Ben Norman of About.com described the song as "Ridiculous and weird, yet flawless in every way," and called it "perhaps the most brilliant song of her career." Heather Phares of Allmusic wrote that it has "a title that could very well have been the first thing she said to her old bosses once she got her own label set up." Phares also said that Robyn "sounds equally empowered and irresistible, and doesn't hesitate to tell off labels, trifling boys, or anyone else who stands in the way of what she wants." Michaelangelo Matos of The A.V. Club considered the song "one of the few genuinely funny hip-hop send-ups of recent years." Jess Harvell of Pitchfork wrote, that it "suffers from a bad Dave Chappelle joke title, but redeemed by the fact that it's 2:38 of boasting so compressed you'll play it a million times in a row." Jaime Gill of Yahoo! Music UK called the song "the kind of minimal, oddball pop that Pharrell Williams made before his spectacular loss of form." Aidin Vaziri of San Francisco Chronicle named the song the seventh best pop song of 2008.

==Music video==

The monkey and Robyn in the music video

The music video for "Konichiwa Bitches" was directed by Johan Sandberg, Fredrik Skogkvist and Henrik Timonen. It premiered via Skogkvist's YouTube account on 12 February 2007. In an interview with British newspaper Metro, Robyn was asked about the costumes in the video, and she said "I liked all of them. I had so much fun doing that video. I did it with my friends and we all dressed up. I kept all the costumes. They’re in my living room right now. It’s a bit chaotic. There was a very beautiful hat shaped like the planet Saturn I wore at a gig, so I’m making my way through them. I’ve got enough costumes for fancy dress parties for the rest of my life."

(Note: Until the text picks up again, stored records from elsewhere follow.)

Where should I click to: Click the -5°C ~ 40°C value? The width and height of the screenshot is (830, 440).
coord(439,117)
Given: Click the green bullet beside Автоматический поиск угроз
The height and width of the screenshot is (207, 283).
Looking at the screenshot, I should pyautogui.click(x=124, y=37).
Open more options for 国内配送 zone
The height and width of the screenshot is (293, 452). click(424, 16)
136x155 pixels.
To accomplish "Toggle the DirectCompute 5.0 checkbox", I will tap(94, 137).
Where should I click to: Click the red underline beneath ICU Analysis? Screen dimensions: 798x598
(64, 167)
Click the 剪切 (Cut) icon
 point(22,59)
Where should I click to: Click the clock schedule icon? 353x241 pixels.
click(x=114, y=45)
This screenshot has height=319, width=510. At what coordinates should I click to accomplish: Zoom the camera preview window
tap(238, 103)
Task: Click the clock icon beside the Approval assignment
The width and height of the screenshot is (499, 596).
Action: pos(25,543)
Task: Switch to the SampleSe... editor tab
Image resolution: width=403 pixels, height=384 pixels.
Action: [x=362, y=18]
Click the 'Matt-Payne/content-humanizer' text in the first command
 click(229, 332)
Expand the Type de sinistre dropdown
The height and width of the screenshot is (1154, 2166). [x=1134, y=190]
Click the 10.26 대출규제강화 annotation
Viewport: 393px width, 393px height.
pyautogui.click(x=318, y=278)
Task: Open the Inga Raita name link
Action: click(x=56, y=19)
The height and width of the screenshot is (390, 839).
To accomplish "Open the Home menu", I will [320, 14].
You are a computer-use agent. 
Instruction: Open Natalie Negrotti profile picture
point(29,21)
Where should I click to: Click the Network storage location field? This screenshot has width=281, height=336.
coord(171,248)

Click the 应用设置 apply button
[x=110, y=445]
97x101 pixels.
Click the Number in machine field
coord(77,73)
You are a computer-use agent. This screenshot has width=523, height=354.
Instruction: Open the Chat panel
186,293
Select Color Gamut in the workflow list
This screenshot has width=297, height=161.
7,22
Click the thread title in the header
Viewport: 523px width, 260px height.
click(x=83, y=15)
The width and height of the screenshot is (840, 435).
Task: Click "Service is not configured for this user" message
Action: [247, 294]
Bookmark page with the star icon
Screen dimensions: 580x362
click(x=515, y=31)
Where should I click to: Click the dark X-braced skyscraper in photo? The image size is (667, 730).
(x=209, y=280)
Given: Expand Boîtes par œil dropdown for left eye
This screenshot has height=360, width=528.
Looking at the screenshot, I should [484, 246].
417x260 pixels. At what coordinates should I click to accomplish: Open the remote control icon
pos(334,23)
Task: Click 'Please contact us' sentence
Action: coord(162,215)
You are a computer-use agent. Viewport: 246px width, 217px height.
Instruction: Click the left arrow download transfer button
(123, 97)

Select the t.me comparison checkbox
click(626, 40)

The video begins with an exterior shot of a playhouse in a pink landscape, with people dressed as trees and clouds standing around it. Inside the house, a monkey in pyjamas is playing the drums while being berated over an oversized foam telephone by Robyn. She demonstrates the kind of beat she requires for her song, and the monkey starts playing the song and a title sequence starts. The video is a literal representation of the lyrics, and features Robyn in different outfits and disguises.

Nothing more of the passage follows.